(A run of records)

--- START ---

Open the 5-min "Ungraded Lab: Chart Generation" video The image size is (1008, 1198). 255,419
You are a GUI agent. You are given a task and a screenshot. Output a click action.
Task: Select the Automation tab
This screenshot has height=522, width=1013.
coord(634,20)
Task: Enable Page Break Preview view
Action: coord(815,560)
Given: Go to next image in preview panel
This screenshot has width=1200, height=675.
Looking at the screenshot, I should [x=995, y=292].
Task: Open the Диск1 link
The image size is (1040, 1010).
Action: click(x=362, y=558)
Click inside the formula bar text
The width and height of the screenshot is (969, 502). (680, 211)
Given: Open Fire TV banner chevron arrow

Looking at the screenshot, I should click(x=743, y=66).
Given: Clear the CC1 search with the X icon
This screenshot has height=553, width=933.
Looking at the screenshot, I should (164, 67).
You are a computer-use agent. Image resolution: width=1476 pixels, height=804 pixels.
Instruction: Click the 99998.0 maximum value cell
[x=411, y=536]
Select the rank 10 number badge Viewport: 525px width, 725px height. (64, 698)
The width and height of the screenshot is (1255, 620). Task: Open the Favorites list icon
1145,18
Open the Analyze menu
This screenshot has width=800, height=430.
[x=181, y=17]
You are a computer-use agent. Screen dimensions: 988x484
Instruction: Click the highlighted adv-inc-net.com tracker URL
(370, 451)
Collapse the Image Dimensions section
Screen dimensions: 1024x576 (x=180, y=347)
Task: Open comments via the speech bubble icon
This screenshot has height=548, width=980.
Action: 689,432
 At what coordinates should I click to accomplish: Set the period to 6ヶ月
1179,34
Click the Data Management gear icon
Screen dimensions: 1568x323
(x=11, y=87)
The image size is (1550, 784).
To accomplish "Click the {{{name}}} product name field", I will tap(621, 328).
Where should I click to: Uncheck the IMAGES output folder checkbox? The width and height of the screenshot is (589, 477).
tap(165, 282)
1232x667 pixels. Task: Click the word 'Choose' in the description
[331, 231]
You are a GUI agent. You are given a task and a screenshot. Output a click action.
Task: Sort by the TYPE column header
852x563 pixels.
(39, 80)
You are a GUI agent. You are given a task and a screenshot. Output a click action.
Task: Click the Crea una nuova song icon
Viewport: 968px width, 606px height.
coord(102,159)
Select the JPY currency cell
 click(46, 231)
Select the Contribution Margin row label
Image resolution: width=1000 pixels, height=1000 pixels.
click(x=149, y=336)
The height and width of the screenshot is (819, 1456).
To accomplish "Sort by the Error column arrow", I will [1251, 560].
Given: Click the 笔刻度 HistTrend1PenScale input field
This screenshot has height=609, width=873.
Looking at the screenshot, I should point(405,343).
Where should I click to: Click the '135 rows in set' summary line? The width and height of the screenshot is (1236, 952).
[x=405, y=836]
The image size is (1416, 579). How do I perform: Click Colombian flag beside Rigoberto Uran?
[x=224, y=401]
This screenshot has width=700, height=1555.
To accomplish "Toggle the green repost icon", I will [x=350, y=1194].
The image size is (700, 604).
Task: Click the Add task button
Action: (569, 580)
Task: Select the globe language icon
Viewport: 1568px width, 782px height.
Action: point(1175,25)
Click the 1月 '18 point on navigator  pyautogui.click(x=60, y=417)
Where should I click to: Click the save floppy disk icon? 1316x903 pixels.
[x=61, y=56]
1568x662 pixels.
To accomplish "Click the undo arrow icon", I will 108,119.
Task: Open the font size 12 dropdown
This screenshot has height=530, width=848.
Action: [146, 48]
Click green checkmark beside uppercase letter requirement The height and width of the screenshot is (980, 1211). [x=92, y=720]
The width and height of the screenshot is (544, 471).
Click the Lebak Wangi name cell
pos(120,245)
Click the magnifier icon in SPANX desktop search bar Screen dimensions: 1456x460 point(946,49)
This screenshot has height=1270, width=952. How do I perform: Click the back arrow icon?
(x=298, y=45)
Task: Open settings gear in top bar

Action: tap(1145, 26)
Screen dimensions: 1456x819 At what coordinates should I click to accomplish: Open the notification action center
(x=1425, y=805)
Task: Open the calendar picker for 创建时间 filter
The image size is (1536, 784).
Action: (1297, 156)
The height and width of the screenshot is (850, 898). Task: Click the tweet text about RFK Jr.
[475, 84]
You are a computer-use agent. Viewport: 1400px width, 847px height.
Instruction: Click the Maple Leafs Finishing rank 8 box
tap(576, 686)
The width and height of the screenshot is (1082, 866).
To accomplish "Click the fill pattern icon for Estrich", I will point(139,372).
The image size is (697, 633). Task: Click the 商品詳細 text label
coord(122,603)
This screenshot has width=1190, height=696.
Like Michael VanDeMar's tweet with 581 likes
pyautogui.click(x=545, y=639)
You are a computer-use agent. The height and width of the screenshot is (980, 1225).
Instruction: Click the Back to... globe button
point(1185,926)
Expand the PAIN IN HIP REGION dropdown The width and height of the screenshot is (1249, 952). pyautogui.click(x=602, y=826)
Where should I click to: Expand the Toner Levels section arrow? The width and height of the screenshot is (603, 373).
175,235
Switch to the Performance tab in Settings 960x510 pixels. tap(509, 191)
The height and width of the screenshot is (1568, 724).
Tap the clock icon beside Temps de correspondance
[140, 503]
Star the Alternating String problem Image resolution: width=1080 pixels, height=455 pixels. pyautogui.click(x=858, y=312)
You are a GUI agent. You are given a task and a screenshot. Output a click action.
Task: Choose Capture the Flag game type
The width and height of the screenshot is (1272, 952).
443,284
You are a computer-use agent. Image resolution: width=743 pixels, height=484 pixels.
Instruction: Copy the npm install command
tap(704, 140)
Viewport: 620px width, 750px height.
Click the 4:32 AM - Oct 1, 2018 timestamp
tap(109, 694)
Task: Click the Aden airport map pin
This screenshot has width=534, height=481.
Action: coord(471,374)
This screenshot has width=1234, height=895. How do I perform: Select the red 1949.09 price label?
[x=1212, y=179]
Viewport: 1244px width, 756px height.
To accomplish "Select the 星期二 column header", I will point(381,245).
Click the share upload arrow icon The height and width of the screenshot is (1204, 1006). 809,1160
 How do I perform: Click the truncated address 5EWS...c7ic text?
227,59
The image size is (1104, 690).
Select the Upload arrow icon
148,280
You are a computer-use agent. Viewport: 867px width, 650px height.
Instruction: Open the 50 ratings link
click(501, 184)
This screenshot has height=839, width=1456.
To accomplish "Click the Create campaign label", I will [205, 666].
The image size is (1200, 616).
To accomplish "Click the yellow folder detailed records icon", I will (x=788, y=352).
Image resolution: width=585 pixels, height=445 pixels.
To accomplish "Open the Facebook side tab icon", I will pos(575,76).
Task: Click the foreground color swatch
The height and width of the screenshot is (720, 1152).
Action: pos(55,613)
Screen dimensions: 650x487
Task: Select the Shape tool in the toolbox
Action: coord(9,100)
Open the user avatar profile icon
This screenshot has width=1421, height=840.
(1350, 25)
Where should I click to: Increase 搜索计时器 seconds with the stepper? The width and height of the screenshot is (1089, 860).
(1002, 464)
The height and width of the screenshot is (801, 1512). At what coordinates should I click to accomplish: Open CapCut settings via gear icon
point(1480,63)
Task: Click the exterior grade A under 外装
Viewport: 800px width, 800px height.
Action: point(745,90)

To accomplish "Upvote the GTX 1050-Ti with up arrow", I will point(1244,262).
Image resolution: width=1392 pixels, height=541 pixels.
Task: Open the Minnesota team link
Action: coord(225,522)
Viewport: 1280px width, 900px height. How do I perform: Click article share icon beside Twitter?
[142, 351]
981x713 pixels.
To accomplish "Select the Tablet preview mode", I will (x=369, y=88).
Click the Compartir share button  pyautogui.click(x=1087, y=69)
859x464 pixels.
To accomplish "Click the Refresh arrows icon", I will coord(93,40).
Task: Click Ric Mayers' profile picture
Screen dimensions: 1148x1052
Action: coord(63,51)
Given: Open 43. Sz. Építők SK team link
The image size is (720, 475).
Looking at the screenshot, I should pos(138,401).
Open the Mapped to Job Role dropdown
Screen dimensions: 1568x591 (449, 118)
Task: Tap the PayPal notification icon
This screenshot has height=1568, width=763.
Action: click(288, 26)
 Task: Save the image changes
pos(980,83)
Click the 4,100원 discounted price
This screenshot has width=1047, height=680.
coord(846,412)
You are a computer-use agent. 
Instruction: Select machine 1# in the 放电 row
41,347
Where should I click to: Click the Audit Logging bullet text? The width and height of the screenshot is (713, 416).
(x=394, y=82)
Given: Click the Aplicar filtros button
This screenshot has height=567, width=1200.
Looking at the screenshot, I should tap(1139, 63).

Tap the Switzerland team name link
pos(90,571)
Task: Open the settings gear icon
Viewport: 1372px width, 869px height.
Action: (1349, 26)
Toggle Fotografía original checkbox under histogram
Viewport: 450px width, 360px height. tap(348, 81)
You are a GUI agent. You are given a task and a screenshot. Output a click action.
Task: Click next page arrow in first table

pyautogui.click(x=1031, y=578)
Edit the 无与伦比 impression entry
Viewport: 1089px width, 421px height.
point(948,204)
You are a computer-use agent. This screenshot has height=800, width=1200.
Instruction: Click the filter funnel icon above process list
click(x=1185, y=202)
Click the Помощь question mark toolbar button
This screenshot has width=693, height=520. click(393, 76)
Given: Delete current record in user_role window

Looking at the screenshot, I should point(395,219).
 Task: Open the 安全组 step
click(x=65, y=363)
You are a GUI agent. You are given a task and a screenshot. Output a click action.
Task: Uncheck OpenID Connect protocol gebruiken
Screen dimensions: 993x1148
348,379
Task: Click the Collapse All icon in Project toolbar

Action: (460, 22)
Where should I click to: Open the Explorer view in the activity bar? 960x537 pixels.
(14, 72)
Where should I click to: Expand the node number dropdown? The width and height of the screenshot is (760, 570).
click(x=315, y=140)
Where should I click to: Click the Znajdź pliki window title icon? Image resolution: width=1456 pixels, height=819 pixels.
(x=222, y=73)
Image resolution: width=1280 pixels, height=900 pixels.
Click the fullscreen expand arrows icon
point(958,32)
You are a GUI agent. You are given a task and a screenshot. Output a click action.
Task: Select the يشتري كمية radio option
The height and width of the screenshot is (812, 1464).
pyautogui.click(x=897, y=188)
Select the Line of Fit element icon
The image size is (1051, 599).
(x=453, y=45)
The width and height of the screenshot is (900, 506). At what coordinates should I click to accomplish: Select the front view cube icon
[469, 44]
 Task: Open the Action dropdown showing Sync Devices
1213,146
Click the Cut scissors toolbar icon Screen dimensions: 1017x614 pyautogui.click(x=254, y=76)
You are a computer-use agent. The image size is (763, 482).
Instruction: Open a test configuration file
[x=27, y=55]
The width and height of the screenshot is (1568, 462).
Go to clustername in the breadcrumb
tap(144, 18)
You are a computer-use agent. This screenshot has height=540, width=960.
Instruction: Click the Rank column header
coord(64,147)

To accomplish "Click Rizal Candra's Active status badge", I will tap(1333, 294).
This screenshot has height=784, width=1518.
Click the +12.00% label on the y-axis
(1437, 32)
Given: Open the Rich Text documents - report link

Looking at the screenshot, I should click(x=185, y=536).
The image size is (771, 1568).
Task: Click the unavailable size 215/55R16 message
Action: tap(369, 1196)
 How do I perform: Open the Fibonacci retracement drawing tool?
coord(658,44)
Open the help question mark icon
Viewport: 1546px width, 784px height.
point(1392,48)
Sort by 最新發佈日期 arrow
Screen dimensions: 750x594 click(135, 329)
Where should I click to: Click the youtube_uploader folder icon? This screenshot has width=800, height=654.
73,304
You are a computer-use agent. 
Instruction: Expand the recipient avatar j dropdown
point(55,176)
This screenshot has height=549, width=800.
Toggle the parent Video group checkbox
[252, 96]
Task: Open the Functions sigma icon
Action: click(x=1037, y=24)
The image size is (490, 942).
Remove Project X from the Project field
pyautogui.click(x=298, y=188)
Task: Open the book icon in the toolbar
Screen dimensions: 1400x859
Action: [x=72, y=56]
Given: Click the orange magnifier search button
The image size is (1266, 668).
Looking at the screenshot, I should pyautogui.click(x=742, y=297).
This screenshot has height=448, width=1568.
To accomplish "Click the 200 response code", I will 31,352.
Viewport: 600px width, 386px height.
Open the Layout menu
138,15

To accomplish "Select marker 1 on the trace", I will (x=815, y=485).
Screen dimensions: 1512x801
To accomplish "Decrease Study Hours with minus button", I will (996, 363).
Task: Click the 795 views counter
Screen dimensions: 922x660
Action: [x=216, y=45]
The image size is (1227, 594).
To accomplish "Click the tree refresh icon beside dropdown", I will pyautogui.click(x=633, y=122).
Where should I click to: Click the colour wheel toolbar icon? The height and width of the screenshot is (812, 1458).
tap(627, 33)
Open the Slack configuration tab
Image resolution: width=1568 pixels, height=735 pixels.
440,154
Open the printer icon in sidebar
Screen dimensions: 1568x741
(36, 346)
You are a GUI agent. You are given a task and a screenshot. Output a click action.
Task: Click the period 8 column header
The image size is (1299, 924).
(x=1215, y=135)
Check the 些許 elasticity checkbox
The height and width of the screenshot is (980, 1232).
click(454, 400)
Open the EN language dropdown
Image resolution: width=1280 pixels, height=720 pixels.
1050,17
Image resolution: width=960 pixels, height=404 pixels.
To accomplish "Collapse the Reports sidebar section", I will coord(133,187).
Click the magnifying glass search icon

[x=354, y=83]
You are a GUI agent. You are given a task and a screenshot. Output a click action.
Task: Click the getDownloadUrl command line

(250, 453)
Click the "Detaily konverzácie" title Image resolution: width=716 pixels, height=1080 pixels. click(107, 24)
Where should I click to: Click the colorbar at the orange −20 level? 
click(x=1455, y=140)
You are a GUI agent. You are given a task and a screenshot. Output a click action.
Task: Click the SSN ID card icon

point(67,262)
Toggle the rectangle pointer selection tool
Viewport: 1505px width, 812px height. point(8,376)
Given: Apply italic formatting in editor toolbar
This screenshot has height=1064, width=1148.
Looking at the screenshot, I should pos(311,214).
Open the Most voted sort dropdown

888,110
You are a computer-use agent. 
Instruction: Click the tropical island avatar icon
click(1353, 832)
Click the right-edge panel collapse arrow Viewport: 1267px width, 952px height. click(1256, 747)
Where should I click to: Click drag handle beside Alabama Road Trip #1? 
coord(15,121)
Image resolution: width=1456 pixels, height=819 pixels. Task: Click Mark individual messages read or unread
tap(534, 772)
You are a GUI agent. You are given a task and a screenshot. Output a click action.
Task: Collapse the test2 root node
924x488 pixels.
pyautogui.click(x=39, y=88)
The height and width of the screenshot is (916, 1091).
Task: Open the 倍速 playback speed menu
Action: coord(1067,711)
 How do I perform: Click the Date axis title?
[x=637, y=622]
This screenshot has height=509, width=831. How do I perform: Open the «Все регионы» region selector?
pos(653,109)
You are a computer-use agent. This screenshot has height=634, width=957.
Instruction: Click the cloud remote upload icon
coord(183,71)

--- END ---

TASK INSTRUCTIONS: Rewrite the records, from the start through the line containing "tap(165, 282)", as a Markdown table with the columns No. and Entry. Give each non-blank line its own row, numbered in order.

EXERCISE SOLUTION:
| No. | Entry |
|---|---|
| 1 | Open the 5-min "Ungraded Lab: Chart Generation" video The image size is (1008, 1198). 255,419 |
| 2 | You are a GUI agent. You are given a task and a screenshot. Output a click action. |
| 3 | Task: Select the Automation tab |
| 4 | This screenshot has height=522, width=1013. |
| 5 | coord(634,20) |
| 6 | Task: Enable Page Break Preview view |
| 7 | Action: coord(815,560) |
| 8 | Given: Go to next image in preview panel |
| 9 | This screenshot has width=1200, height=675. |
| 10 | Looking at the screenshot, I should [x=995, y=292]. |
| 11 | Task: Open the Диск1 link |
| 12 | The image size is (1040, 1010). |
| 13 | Action: click(x=362, y=558) |
| 14 | Click inside the formula bar text |
| 15 | The width and height of the screenshot is (969, 502). (680, 211) |
| 16 | Given: Open Fire TV banner chevron arrow |
| 17 | Looking at the screenshot, I should click(x=743, y=66). |
| 18 | Given: Clear the CC1 search with the X icon |
| 19 | This screenshot has height=553, width=933. |
| 20 | Looking at the screenshot, I should (164, 67). |
| 21 | You are a computer-use agent. Image resolution: width=1476 pixels, height=804 pixels. |
| 22 | Instruction: Click the 99998.0 maximum value cell |
| 23 | [x=411, y=536] |
| 24 | Select the rank 10 number badge Viewport: 525px width, 725px height. (64, 698) |
| 25 | The width and height of the screenshot is (1255, 620). Task: Open the Favorites list icon |
| 26 | 1145,18 |
| 27 | Open the Analyze menu |
| 28 | This screenshot has width=800, height=430. |
| 29 | [x=181, y=17] |
| 30 | You are a computer-use agent. Screen dimensions: 988x484 |
| 31 | Instruction: Click the highlighted adv-inc-net.com tracker URL |
| 32 | (370, 451) |
| 33 | Collapse the Image Dimensions section |
| 34 | Screen dimensions: 1024x576 (x=180, y=347) |
| 35 | Task: Open comments via the speech bubble icon |
| 36 | This screenshot has height=548, width=980. |
| 37 | Action: 689,432 |
| 38 |  At what coordinates should I click to accomplish: Set the period to 6ヶ月 |
| 39 | 1179,34 |
| 40 | Click the Data Management gear icon |
| 41 | Screen dimensions: 1568x323 |
| 42 | (x=11, y=87) |
| 43 | The image size is (1550, 784). |
| 44 | To accomplish "Click the {{{name}}} product name field", I will tap(621, 328). |
| 45 | Where should I click to: Uncheck the IMAGES output folder checkbox? The width and height of the screenshot is (589, 477). |
| 46 | tap(165, 282) |